*** EXERCISE MATERIAL Section Begins ***
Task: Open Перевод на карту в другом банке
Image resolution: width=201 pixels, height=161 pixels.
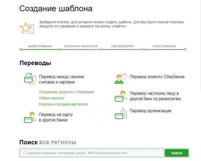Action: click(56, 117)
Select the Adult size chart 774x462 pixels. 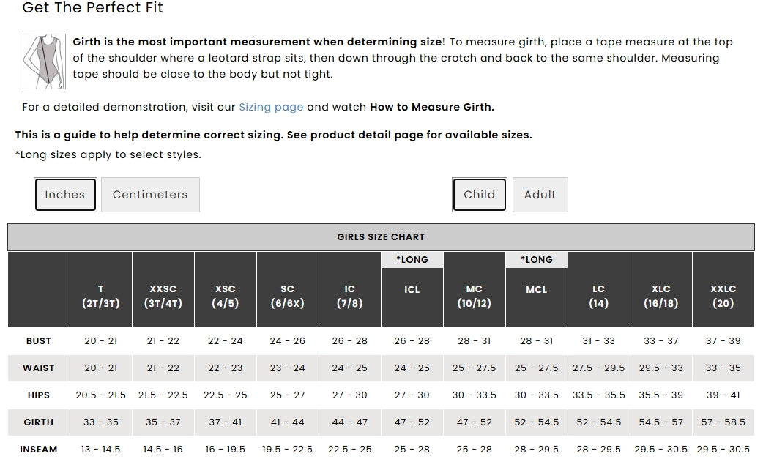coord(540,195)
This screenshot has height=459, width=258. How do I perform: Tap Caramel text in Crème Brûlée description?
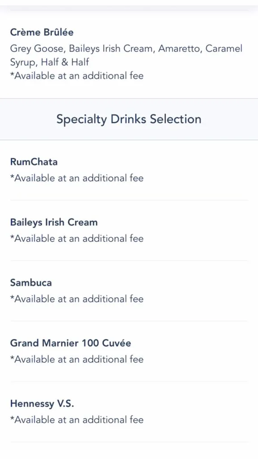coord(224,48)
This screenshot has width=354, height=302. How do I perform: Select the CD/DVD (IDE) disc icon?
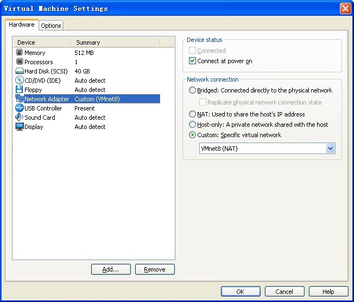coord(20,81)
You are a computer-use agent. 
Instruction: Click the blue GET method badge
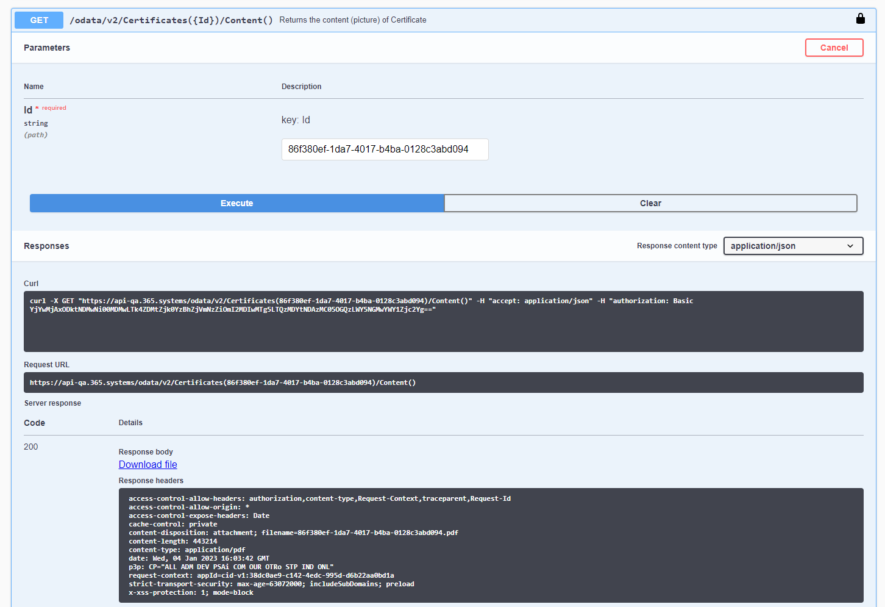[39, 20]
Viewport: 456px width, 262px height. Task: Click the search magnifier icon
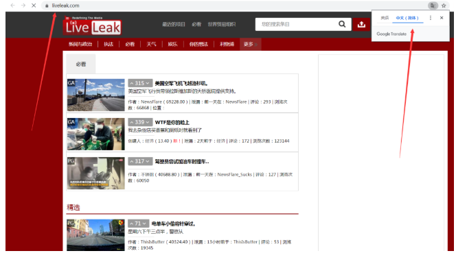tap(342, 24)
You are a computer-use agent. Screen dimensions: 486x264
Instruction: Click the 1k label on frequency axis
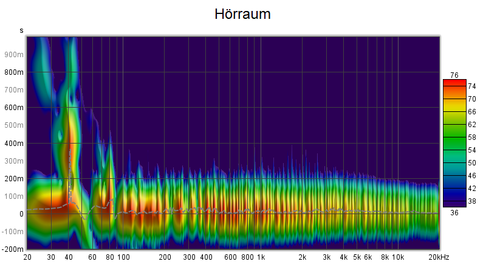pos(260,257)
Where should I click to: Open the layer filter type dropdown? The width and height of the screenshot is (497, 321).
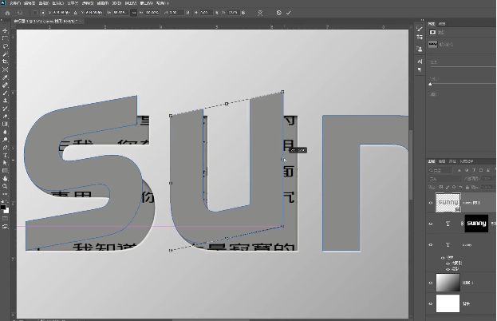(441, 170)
*** EXERCISE MATERIAL Section Ends ***
*** EXERCISE MATERIAL Section Begins ***
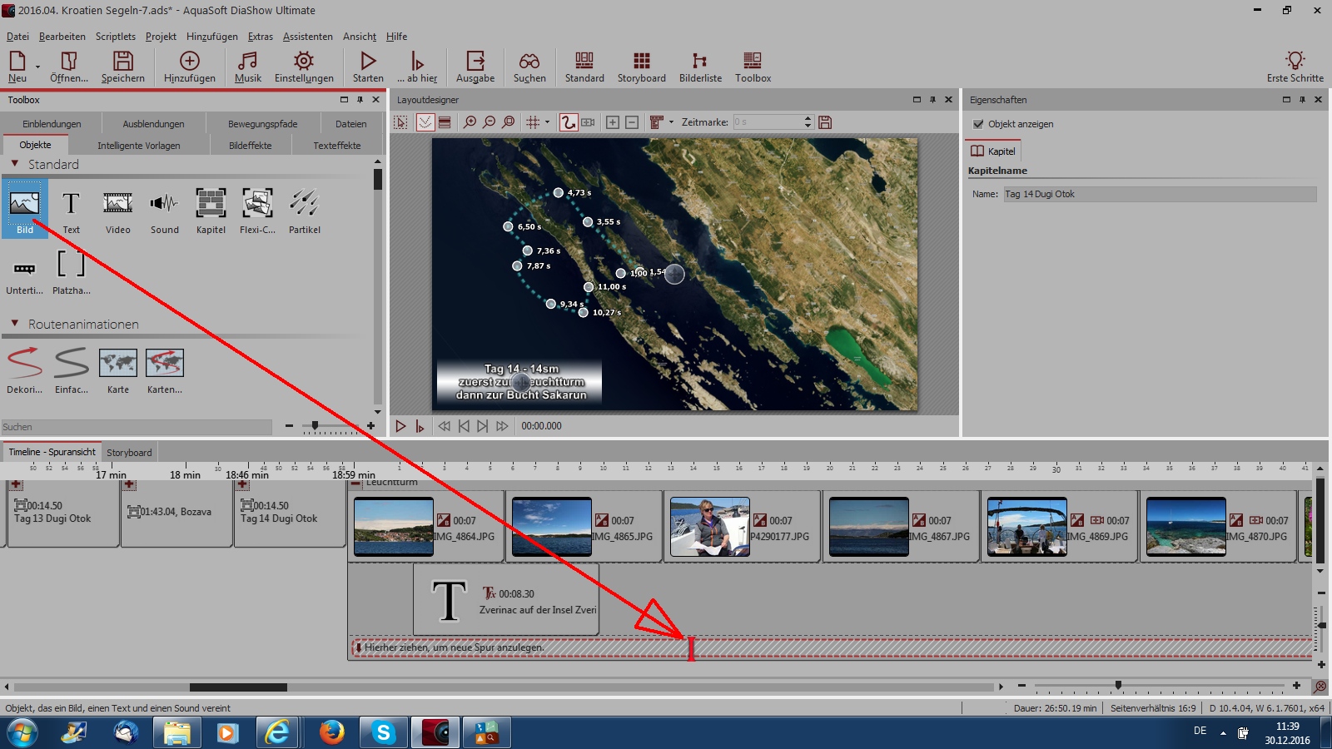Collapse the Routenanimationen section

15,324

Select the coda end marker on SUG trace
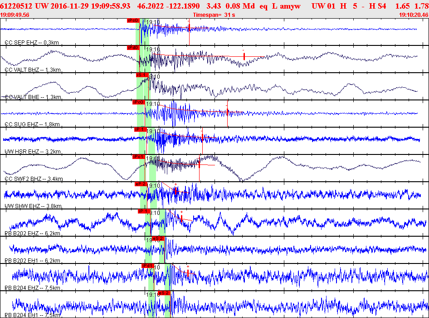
*** EXERCISE MATERIAL Section Ends ***
*** EXERCISE MATERIAL Section Begins ***
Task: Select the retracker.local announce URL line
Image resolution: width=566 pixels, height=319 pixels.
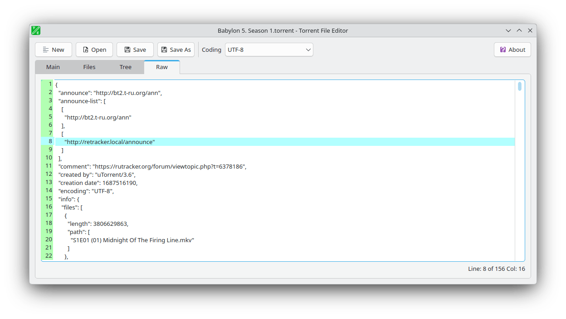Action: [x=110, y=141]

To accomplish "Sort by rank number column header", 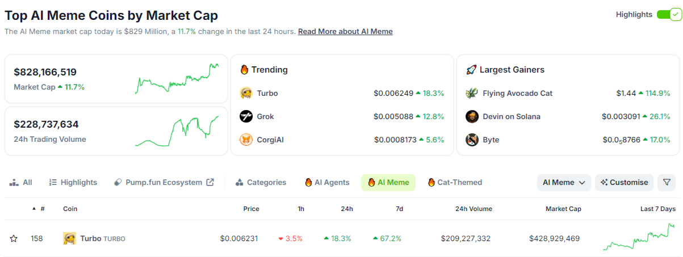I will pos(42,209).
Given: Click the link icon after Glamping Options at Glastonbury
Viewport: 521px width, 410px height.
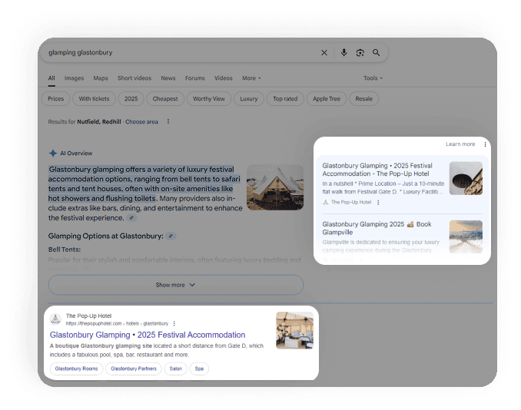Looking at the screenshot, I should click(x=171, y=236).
*** EXERCISE MATERIAL Section Ends ***
TASK DETAILS> From the records above, pull every line that carries the word "agent".

REPLY TO THE EXERCISE>
You are a computer-use agent. 
You are a computer-use agent. Screen dimensions: 486x264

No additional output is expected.